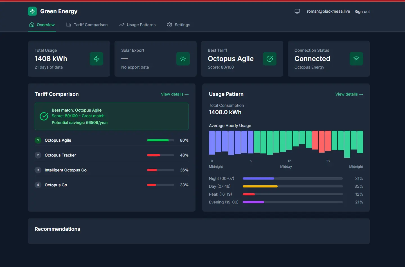Switch to the Tariff Comparison tab
The image size is (405, 267).
90,25
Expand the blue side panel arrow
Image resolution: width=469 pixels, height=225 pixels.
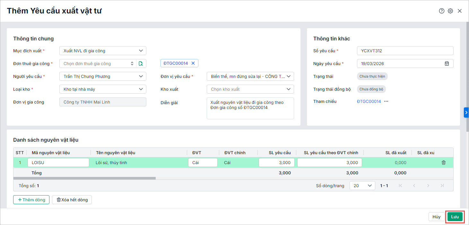point(466,113)

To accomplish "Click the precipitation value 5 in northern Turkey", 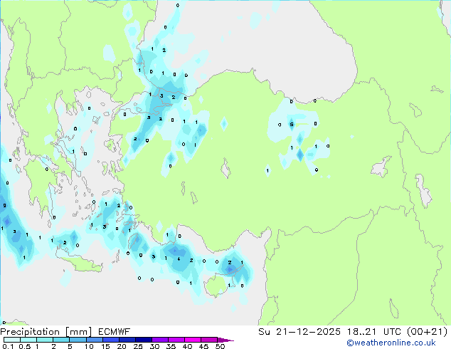I will (x=291, y=125).
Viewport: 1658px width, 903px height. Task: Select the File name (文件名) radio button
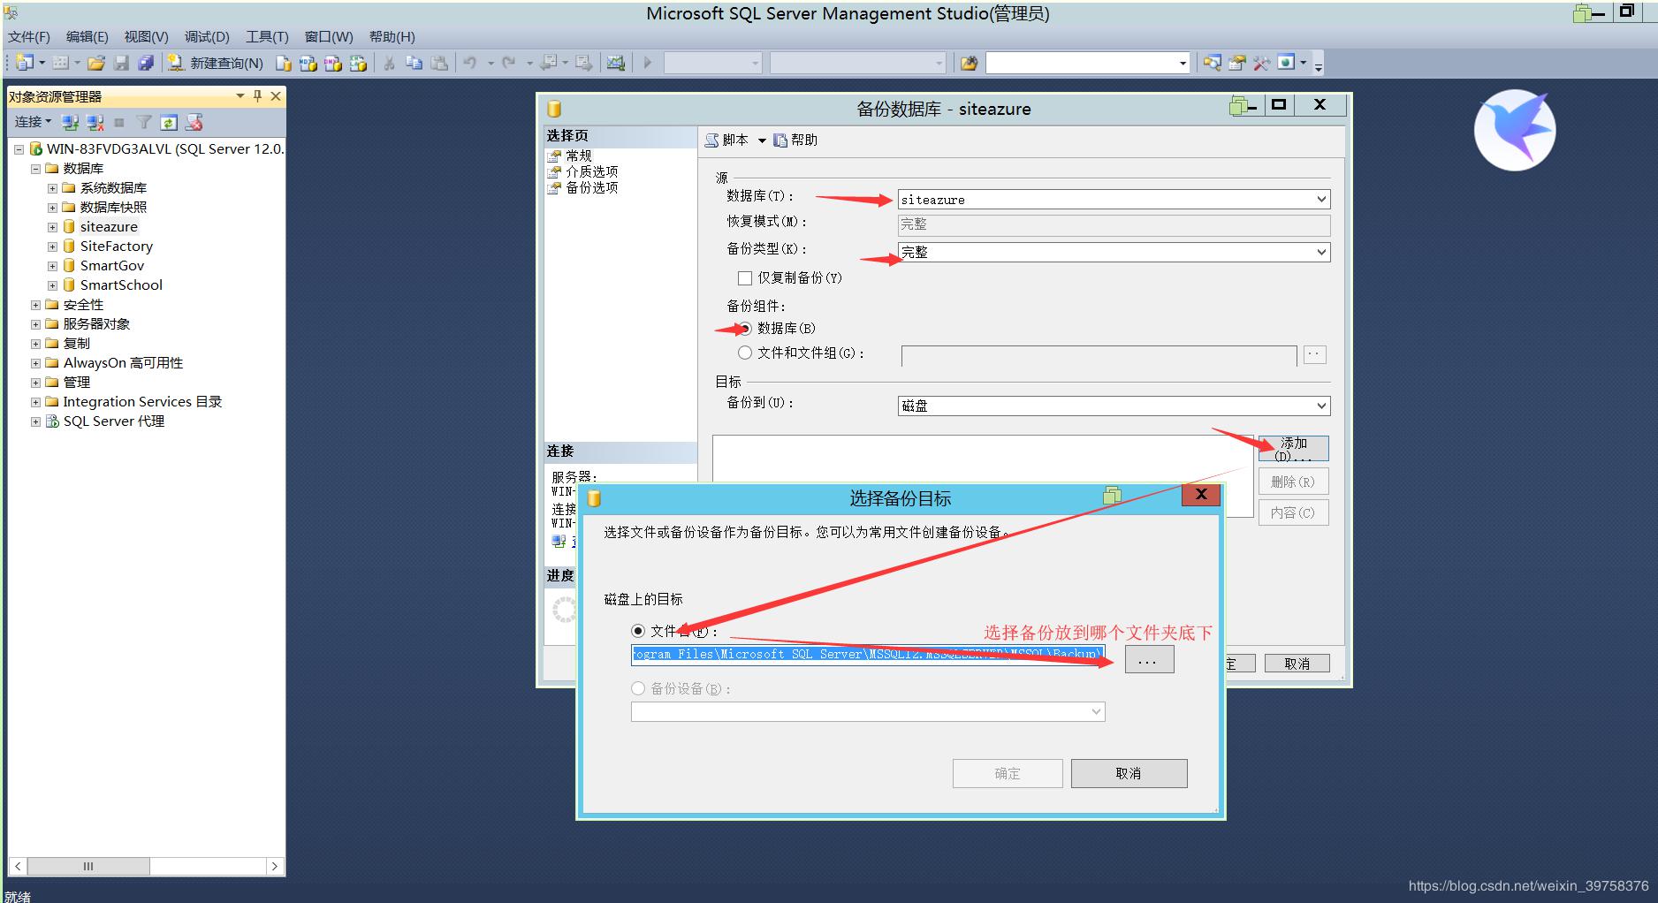[638, 631]
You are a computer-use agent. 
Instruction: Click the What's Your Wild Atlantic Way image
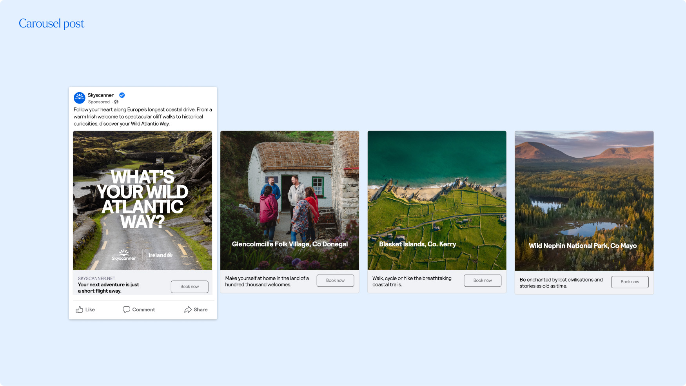(x=142, y=196)
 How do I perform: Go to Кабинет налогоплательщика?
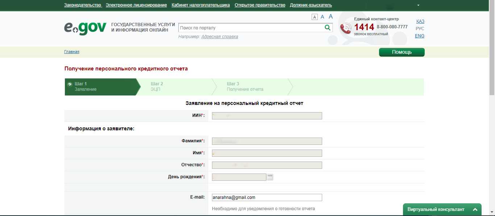[x=201, y=5]
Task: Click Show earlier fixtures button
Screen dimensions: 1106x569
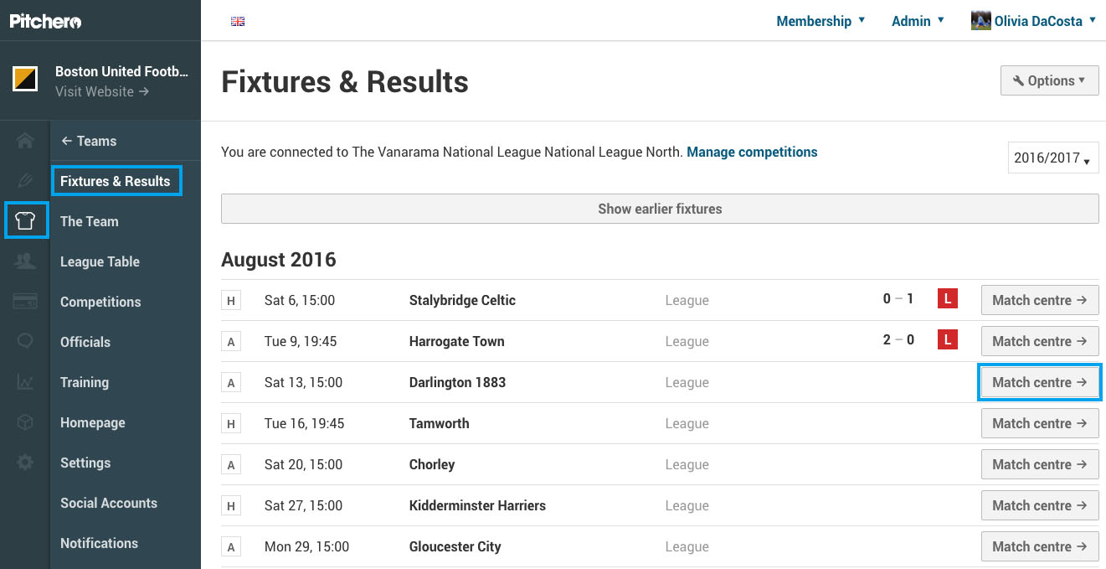Action: pyautogui.click(x=660, y=209)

-.-.-

• Exercise directions: Scale the coordinates in the answers by 2.25 in the lines starting with the one that contains "How do I perform: Go" and going on through the end of the items. Rewrite those lines with their requests, round each result to a whole number with halves going up, and omit the pictures.

• Exercise output:
 How do I perform: Go to Кабинет налогоплательщика?
[x=452, y=11]
Task: Click Show earlier fixtures button
Screen dimensions: 1106x569
Action: pyautogui.click(x=1485, y=470)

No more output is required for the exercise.